* Document extract:
------------------------

The per-stage phase machine

Every stage walks this state machine. The orchestrator enforces the transitions — the agent can only move forward when the preconditions are satisfied. Not when it thinks they are. When they actually are.

Four phases per stage, each with its own gate:

  • elaborate — the agent decomposes the work into unit files with depends_on. Collaborative stages force at least three user turns before the specs can be finalized. Then the DAG gets validated, unit naming gets validated, unit types get validated, declared inputs get validated, and required discovery artifacts have to exist. Miss any of that and you're stuck in elaborate.
  • execute — units run wave-by-wave based on a topological sort. Each unit gets its own git worktree. Hats rotate through the unit's bolts.
  • review — quality gates run first. Tests, lint, typecheck. If any of them fail, the agent bounces back to fix them before the adversarial review agents even look at the code. We don't waste review cycles on code that doesn't compile.
  • gate — reads the review: field from STAGE.md. auto advances. Everything else — ask, external, await, combos — opens the review UI and blocks until the user or an external event says go.

------------------------

* Available data:
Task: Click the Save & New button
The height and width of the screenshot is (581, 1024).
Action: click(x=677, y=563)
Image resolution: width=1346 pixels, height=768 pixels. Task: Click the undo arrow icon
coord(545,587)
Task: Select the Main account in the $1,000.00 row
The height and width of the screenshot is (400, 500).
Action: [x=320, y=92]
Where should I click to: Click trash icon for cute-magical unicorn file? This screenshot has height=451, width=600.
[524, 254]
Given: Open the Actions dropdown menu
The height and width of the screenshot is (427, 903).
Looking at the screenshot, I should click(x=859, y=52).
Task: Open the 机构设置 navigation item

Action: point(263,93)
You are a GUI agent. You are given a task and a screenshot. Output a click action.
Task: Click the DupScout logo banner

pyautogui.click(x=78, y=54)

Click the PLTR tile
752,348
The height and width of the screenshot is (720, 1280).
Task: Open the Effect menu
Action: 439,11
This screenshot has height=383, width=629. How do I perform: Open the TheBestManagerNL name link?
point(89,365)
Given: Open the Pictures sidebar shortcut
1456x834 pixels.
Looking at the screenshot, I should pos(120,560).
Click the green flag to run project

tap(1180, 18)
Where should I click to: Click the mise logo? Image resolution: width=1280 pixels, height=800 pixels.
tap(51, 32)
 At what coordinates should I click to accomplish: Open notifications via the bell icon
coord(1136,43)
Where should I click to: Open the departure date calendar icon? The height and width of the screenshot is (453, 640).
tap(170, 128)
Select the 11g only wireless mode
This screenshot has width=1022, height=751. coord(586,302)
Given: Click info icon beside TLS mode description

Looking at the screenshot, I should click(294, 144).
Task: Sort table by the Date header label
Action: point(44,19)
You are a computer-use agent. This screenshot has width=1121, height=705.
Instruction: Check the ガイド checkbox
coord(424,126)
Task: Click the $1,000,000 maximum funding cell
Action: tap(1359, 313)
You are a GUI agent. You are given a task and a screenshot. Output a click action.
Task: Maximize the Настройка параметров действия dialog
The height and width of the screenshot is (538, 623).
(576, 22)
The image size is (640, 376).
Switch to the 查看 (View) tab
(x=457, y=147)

------------------------

* Required tasks:
(1) According to the text on the per-stage phase machine, how many user turns must collaborative stages have before the specs can be finalized?
(2) Extend the text on the per-stage phase machine, picking up after its final sentence.
The records were taken from a different source than the text.

* Solved tasks:
(1) At least three user turns.

(2)
Where the user actually touches the loop

Two places. Only two.

Seam 1

Elaboration conversation

Collaborative stages require at least three back-and-forth turns with the user before units can be finalized. elaboration_turns is tracked in state.json. Until it hits the threshold, the orchestrator returns elaboration_insufficient no matter what the agent does.

Seam 2

Review gates

The orchestrator returns gate_review and handleOrchestratorTool calls _openReviewAndWait, which literally blocks the MCP tool call until the user clicks Approve, Request Changes, or Open PR in the web UI.

Everything else is the agent in a tight loop: call haiku_run_next, do the work the action described, call haiku_run_next again. No meetings. No status updates. No "what should I do next?" Just clues.

Where hooks come in

Hooks live in packages/haiku/src/hooks/*.ts and run inside Claude Code's hook system — not inside the agent's reasoning. They exist because the agent can't be trusted to enforce its own rules. That's not an insult. It's a design decision. If you have to trust the agent to follow the rules, you'll find out it didn't the moment something goes wrong.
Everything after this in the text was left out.